Stored data
= = = = = = =
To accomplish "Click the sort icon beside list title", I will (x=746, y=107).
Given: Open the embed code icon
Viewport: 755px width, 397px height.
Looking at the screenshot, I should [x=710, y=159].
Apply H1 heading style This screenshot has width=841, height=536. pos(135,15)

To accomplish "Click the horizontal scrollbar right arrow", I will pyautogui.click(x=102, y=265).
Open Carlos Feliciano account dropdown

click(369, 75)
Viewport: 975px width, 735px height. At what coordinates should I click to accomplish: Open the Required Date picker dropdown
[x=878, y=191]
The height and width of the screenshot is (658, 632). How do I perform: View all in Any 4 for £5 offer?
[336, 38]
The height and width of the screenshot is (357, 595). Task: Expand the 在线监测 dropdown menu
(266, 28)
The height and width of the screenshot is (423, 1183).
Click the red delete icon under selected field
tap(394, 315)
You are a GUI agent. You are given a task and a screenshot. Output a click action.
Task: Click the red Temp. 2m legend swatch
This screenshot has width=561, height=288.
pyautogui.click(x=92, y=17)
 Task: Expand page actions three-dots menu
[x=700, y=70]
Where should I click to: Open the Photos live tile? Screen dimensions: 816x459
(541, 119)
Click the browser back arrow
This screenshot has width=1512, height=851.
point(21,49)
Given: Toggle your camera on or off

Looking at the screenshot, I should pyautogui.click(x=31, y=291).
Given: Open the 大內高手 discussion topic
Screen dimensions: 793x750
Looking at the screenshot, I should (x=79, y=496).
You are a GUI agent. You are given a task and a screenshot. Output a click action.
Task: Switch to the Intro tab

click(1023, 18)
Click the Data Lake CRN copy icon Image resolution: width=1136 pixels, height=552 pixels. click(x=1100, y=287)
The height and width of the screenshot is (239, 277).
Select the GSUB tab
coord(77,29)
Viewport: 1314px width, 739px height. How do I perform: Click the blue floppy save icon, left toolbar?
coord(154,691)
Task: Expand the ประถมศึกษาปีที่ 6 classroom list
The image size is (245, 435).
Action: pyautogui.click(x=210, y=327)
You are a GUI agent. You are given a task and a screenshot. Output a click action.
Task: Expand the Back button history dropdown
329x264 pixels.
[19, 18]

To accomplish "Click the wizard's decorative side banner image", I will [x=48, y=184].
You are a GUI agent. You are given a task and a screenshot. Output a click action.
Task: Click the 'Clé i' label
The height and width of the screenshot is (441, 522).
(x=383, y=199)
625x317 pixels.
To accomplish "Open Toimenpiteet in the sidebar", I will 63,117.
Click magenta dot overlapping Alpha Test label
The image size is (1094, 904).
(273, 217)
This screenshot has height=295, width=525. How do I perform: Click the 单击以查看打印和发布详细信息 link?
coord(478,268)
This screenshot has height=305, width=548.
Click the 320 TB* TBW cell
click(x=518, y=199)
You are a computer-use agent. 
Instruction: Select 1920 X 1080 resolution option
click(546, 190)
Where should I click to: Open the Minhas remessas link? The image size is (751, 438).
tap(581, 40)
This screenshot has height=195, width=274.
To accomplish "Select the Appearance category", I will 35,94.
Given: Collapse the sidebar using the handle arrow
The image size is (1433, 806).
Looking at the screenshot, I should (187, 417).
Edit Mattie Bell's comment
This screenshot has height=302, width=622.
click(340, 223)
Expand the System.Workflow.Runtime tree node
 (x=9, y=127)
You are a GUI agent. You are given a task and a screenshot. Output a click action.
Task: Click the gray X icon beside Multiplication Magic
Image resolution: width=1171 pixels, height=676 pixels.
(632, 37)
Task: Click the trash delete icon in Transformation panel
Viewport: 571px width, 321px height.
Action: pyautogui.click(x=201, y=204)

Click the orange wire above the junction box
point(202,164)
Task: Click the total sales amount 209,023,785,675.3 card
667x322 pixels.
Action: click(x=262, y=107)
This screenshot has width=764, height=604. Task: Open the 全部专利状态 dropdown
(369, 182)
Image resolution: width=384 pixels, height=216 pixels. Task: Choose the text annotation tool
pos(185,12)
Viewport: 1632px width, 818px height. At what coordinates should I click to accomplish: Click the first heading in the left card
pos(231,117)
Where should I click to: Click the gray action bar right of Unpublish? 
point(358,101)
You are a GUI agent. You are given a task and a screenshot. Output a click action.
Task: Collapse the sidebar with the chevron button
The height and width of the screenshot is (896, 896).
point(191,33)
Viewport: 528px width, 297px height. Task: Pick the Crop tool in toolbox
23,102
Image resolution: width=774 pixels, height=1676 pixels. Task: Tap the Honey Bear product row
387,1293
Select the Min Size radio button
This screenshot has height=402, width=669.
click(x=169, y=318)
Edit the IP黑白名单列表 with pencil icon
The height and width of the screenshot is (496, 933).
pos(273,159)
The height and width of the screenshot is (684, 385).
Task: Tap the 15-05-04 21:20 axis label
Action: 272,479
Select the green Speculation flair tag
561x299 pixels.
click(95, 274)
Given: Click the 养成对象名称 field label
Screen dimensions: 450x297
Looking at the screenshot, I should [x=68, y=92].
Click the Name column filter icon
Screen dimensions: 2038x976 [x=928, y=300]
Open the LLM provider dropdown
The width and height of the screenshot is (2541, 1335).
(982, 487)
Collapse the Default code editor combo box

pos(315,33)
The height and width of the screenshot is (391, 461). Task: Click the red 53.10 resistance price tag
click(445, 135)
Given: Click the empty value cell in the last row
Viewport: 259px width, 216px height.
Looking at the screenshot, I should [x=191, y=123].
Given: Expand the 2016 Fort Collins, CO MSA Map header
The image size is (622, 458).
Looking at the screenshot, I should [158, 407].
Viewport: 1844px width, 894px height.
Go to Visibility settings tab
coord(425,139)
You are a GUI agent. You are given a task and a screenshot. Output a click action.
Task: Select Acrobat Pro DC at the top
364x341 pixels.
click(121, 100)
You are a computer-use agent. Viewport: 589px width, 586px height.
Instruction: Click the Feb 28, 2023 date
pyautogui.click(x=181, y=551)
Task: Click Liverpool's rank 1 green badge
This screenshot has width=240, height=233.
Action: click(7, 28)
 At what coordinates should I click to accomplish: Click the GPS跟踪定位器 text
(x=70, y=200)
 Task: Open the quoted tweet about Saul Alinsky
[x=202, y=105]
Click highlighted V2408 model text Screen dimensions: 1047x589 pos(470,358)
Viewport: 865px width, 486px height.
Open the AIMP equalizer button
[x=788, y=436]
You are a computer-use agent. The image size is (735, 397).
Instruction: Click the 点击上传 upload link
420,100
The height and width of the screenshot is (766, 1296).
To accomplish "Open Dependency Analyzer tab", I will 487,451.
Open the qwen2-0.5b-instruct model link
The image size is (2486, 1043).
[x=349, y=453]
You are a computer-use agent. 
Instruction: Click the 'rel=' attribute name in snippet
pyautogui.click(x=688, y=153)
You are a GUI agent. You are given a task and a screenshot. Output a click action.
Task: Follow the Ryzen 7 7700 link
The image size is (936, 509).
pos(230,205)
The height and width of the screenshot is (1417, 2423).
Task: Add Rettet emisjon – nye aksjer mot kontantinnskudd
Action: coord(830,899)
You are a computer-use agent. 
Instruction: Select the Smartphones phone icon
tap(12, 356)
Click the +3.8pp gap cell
= = = = = = =
> [EXERCISE AIM]: Rewrite all the entries above, replacing "GUI agent" with "desktop agent" and keeping everything else the same.

> [OUTPUT FOR THIS EXERCISE]:
To accomplish "Click the sort icon beside list title", I will (x=746, y=107).
Given: Open the embed code icon
Viewport: 755px width, 397px height.
Looking at the screenshot, I should [x=710, y=159].
Apply H1 heading style This screenshot has width=841, height=536. pos(135,15)

To accomplish "Click the horizontal scrollbar right arrow", I will pyautogui.click(x=102, y=265).
Open Carlos Feliciano account dropdown

click(369, 75)
Viewport: 975px width, 735px height. At what coordinates should I click to accomplish: Open the Required Date picker dropdown
[x=878, y=191]
The height and width of the screenshot is (658, 632). How do I perform: View all in Any 4 for £5 offer?
[336, 38]
The height and width of the screenshot is (357, 595). Task: Expand the 在线监测 dropdown menu
(266, 28)
The height and width of the screenshot is (423, 1183).
Click the red delete icon under selected field
tap(394, 315)
You are a desktop agent. You are given a task and a screenshot. Output a click action.
Task: Click the red Temp. 2m legend swatch
This screenshot has width=561, height=288.
pyautogui.click(x=92, y=17)
 Task: Expand page actions three-dots menu
[x=700, y=70]
Where should I click to: Open the Photos live tile? Screen dimensions: 816x459
(541, 119)
Click the browser back arrow
This screenshot has width=1512, height=851.
point(21,49)
Given: Toggle your camera on or off

Looking at the screenshot, I should pyautogui.click(x=31, y=291).
Given: Open the 大內高手 discussion topic
Screen dimensions: 793x750
Looking at the screenshot, I should (x=79, y=496).
You are a desktop agent. You are given a task and a screenshot. Output a click action.
Task: Switch to the Intro tab

click(1023, 18)
Click the Data Lake CRN copy icon Image resolution: width=1136 pixels, height=552 pixels. click(x=1100, y=287)
The height and width of the screenshot is (239, 277).
Select the GSUB tab
coord(77,29)
Viewport: 1314px width, 739px height. How do I perform: Click the blue floppy save icon, left toolbar?
coord(154,691)
Task: Expand the ประถมศึกษาปีที่ 6 classroom list
The image size is (245, 435).
Action: pyautogui.click(x=210, y=327)
You are a desktop agent. You are given a task and a screenshot. Output a click action.
Task: Expand the Back button history dropdown
329x264 pixels.
[19, 18]

To accomplish "Click the wizard's decorative side banner image", I will [x=48, y=184].
You are a desktop agent. You are given a task and a screenshot. Output a click action.
Task: Click the 'Clé i' label
The height and width of the screenshot is (441, 522).
(x=383, y=199)
625x317 pixels.
To accomplish "Open Toimenpiteet in the sidebar", I will 63,117.
Click magenta dot overlapping Alpha Test label
The image size is (1094, 904).
(273, 217)
This screenshot has height=295, width=525. How do I perform: Click the 单击以查看打印和发布详细信息 link?
coord(478,268)
This screenshot has height=305, width=548.
Click the 320 TB* TBW cell
click(x=518, y=199)
You are a computer-use agent. 
Instruction: Select 1920 X 1080 resolution option
click(546, 190)
Where should I click to: Open the Minhas remessas link? The image size is (751, 438).
tap(581, 40)
This screenshot has height=195, width=274.
To accomplish "Select the Appearance category", I will 35,94.
Given: Collapse the sidebar using the handle arrow
The image size is (1433, 806).
Looking at the screenshot, I should (187, 417).
Edit Mattie Bell's comment
This screenshot has height=302, width=622.
click(340, 223)
Expand the System.Workflow.Runtime tree node
 (x=9, y=127)
You are a desktop agent. You are given a task and a screenshot. Output a click action.
Task: Click the gray X icon beside Multiplication Magic
Image resolution: width=1171 pixels, height=676 pixels.
(632, 37)
Task: Click the trash delete icon in Transformation panel
Viewport: 571px width, 321px height.
Action: pyautogui.click(x=201, y=204)

Click the orange wire above the junction box
point(202,164)
Task: Click the total sales amount 209,023,785,675.3 card
667x322 pixels.
Action: click(x=262, y=107)
This screenshot has width=764, height=604. Task: Open the 全部专利状态 dropdown
(369, 182)
Image resolution: width=384 pixels, height=216 pixels. Task: Choose the text annotation tool
pos(185,12)
Viewport: 1632px width, 818px height. At what coordinates should I click to accomplish: Click the first heading in the left card
pos(231,117)
Where should I click to: Click the gray action bar right of Unpublish? 
point(358,101)
You are a desktop agent. You are given a task and a screenshot. Output a click action.
Task: Collapse the sidebar with the chevron button
The height and width of the screenshot is (896, 896).
point(191,33)
Viewport: 528px width, 297px height. Task: Pick the Crop tool in toolbox
23,102
Image resolution: width=774 pixels, height=1676 pixels. Task: Tap the Honey Bear product row
387,1293
Select the Min Size radio button
This screenshot has height=402, width=669.
click(x=169, y=318)
Edit the IP黑白名单列表 with pencil icon
The height and width of the screenshot is (496, 933).
pos(273,159)
The height and width of the screenshot is (684, 385).
Task: Tap the 15-05-04 21:20 axis label
Action: 272,479
Select the green Speculation flair tag
561x299 pixels.
click(95, 274)
Given: Click the 养成对象名称 field label
Screen dimensions: 450x297
Looking at the screenshot, I should [x=68, y=92].
Click the Name column filter icon
Screen dimensions: 2038x976 [x=928, y=300]
Open the LLM provider dropdown
The width and height of the screenshot is (2541, 1335).
(982, 487)
Collapse the Default code editor combo box

pos(315,33)
The height and width of the screenshot is (391, 461). Task: Click the red 53.10 resistance price tag
click(445, 135)
Given: Click the empty value cell in the last row
Viewport: 259px width, 216px height.
Looking at the screenshot, I should [x=191, y=123].
Given: Expand the 2016 Fort Collins, CO MSA Map header
The image size is (622, 458).
Looking at the screenshot, I should [158, 407].
Viewport: 1844px width, 894px height.
Go to Visibility settings tab
coord(425,139)
You are a desktop agent. You are given a task and a screenshot. Output a click action.
Task: Select Acrobat Pro DC at the top
364x341 pixels.
click(121, 100)
You are a computer-use agent. Viewport: 589px width, 586px height.
Instruction: Click the Feb 28, 2023 date
pyautogui.click(x=181, y=551)
Task: Click Liverpool's rank 1 green badge
This screenshot has width=240, height=233.
Action: click(7, 28)
 At what coordinates should I click to accomplish: Click the GPS跟踪定位器 text
(x=70, y=200)
 Task: Open the quoted tweet about Saul Alinsky
[x=202, y=105]
Click highlighted V2408 model text Screen dimensions: 1047x589 pos(470,358)
Viewport: 865px width, 486px height.
Open the AIMP equalizer button
[x=788, y=436]
You are a computer-use agent. The image size is (735, 397).
Instruction: Click the 点击上传 upload link
420,100
The height and width of the screenshot is (766, 1296).
To accomplish "Open Dependency Analyzer tab", I will 487,451.
Open the qwen2-0.5b-instruct model link
The image size is (2486, 1043).
[x=349, y=453]
You are a computer-use agent. 
Instruction: Click the 'rel=' attribute name in snippet
pyautogui.click(x=688, y=153)
You are a desktop agent. You are given a task and a screenshot. Output a click action.
Task: Follow the Ryzen 7 7700 link
The image size is (936, 509).
pos(230,205)
The height and width of the screenshot is (1417, 2423).
Task: Add Rettet emisjon – nye aksjer mot kontantinnskudd
Action: coord(830,899)
You are a computer-use agent. 
Instruction: Select the Smartphones phone icon
tap(12, 356)
Click the +3.8pp gap cell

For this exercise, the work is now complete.